Courtney Sakolish, Ph.D. co-author of the study, explained the benefits of the new device.
“This is a unique platform to study interactions between drugs and cells or tissues, specifically in the kidney, where current models were lacking,” Sakolish said in a statement. “These platforms will, hopefully, in the future, be used as an animal alternative during pre-clinical testing to more accurately direct these studies toward successful results in humans.”
According to the study, cells were exposed to a shear stress of 0.8 dyne cm¯² within the device and monitored for protein expression, cytoskeletal reorganization and increased molecular transport.

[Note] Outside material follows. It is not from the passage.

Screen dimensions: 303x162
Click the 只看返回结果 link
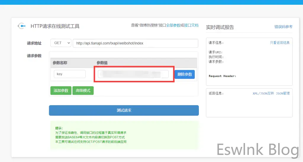[280, 43]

The researchers added an endothelial cell-seeded glomerular filter to allow for more realistic “primary urine” within the devices.

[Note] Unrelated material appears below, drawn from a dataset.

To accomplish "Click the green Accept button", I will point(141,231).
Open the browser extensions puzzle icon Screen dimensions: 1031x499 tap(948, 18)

The results of this experiment suggested that cells grown in the device exhibit more natural behaviors than when they are grown in traditional culturing methods and the filtration by the glomerulus is necessary for healthy cell function.
The study also suggested that the filtration of serum proteins by the glomerulus is necessary for healthy cell function.
“We found that the more complex, dynamic culturing conditions (like those used in this project) are necessary to accurately predict renal drug toxicity in human systems,” Sakolish said. “When we compared physiological renal function and drug toxicity in traditional static culturing against our new model, we found significant differences in the ways that cells behaved.
“In our platform, cells looked and acted like those that you would find in the body, showing more sensitive responses to drugs than traditional static culturing,” she added.
Assistant professor Gretchen Mahler, Ph.D., said this could help replace the actual organs in a person.
“This is tissue engineering but not for the purpose or replacing an organ or tissue in a person,” Mahler said in a statement. “The idea is that we can recreate the major organ functions in a simplified way for use as a drug screening tool.
“Finding new drugs is very hard, expensive and inefficient,” she added. “We hope that by using human cells in a physiological environment we can help to direct resources toward the most promising new drug candidates and determine that other new drug candidates will fail, faster.”
According to Mahler, the device uses human cells in a dynamic, more physiologic environment which can potentially make it better at predicting the body’s response to drugs than cell cultures or animals because animal effectiveness studies often don’t translate to humans.
Animal testing is also expensive, lengthy and at times controversial.
The kidney is primarily responsible for the removal of compounds from the bloodstream and their subsequent excretion from the body.
Understanding the functions of the kidney is essential in the research and development of new
compounds to ensure long residence time in the body and the proper removal of these compounds once they have served their function within the system.
This work was supported by the Clifford D. Clark Graduate Fellowship, the Binghamton University Howard Hughes Medical Institute Program, the National Science Foundation, National Institutes of Health, the SUNY Research Foundation and the Michael Connolly Endowment Fund.